Independent on Sunday, The,  Apr 11, 2004  by Charles Darwent

Here's a landscape, painted on wood, on loan from the Louvre. Made in the 1630s, at the same time as Claude's first Arcadian visions, it seems to share that artist's fascination with bucolic classicism - Rome with sheep. The picture's not by Claude, though. The sky alone - a blazing freehand sunset that looks more like Turner - tells you that. So does the beautiful (but impossible) disposition of light, a luminosity that has nothing to do with nature and everything to do with invention.

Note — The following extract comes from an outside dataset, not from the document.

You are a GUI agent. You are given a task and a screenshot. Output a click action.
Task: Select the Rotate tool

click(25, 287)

Genre painting more your thing? Well, here's a cowshed, borrowed from Antwerp this time and framed into a series of smaller pictures by its subject's uprights and crossbars: cows in full profile, horses in profile perdu, pigs foreshortened arse-end on. For all its countrified ooh-arr- ness, it's a fantastically subtle work, the beasts' animation forming a tight counterpoint to the stasis of the architecture; pictorial staves and crotchets in harmony. And here, by the same hand as both the above, is a drawing that could have been a study for either: a pen and wash sketch whose assured brilliance - mark and meaning reduced to single, strong strokes - belies the ordinariness of its subject, a path between fields.

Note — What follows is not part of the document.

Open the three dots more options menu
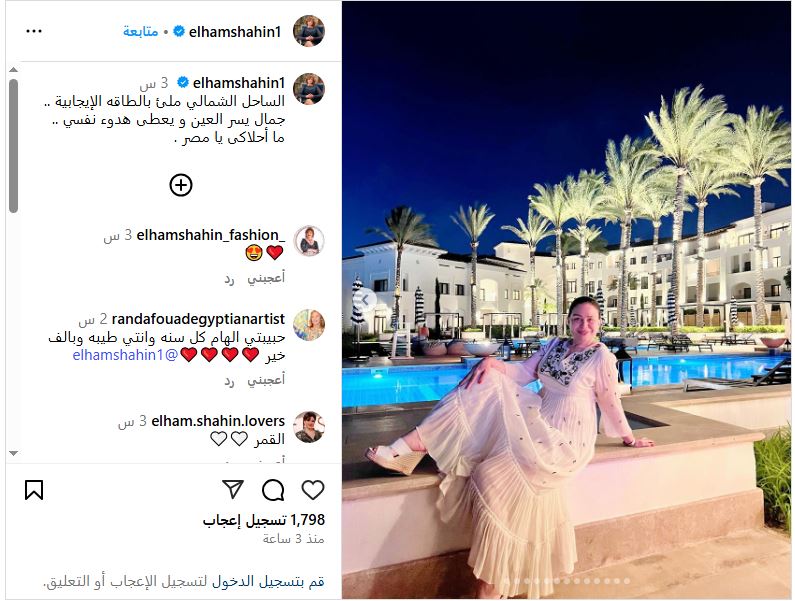This screenshot has height=601, width=795. tap(34, 31)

And who are all these works by? Rubens. Yes, he of the Banqueting House ceiling, the knighthood, the diplomatic missions; the painter of Ceres and Venus, of Pero suckling her father at the breast and Juno squirting a galaxy from hers; the 20-square-metre man, the ultimate Grand Mannerist; the court painter extraordinaire. And if you're surprised that these unassuming, unenormous paths and cows are by Rubens, then you're meant to be. An exhibition at the Palais des Beaux Arts in Lille includes all these works and many more: cartoons, tapestries, portraits, oil sketches, drawings. Its aim is to show that Rubens is a broader artist than we popularly imagine, but also that he is something else: a more modern artist, more accessible to our post-romantic sensibility; more likeable.

It's an ambitious project, because the later Rubens - the one we think of as the Rubens - is inescapably hard to like. I wish I could write this review without using the word "fat", but I'm afraid it's unavoidable. In an age where wealth is signalled by restraint - in which rich women are whippet-thin while their Walmart-shopping sisters sway like whales - Rubens' dimpled Venuses and lactating Junos seem repellent.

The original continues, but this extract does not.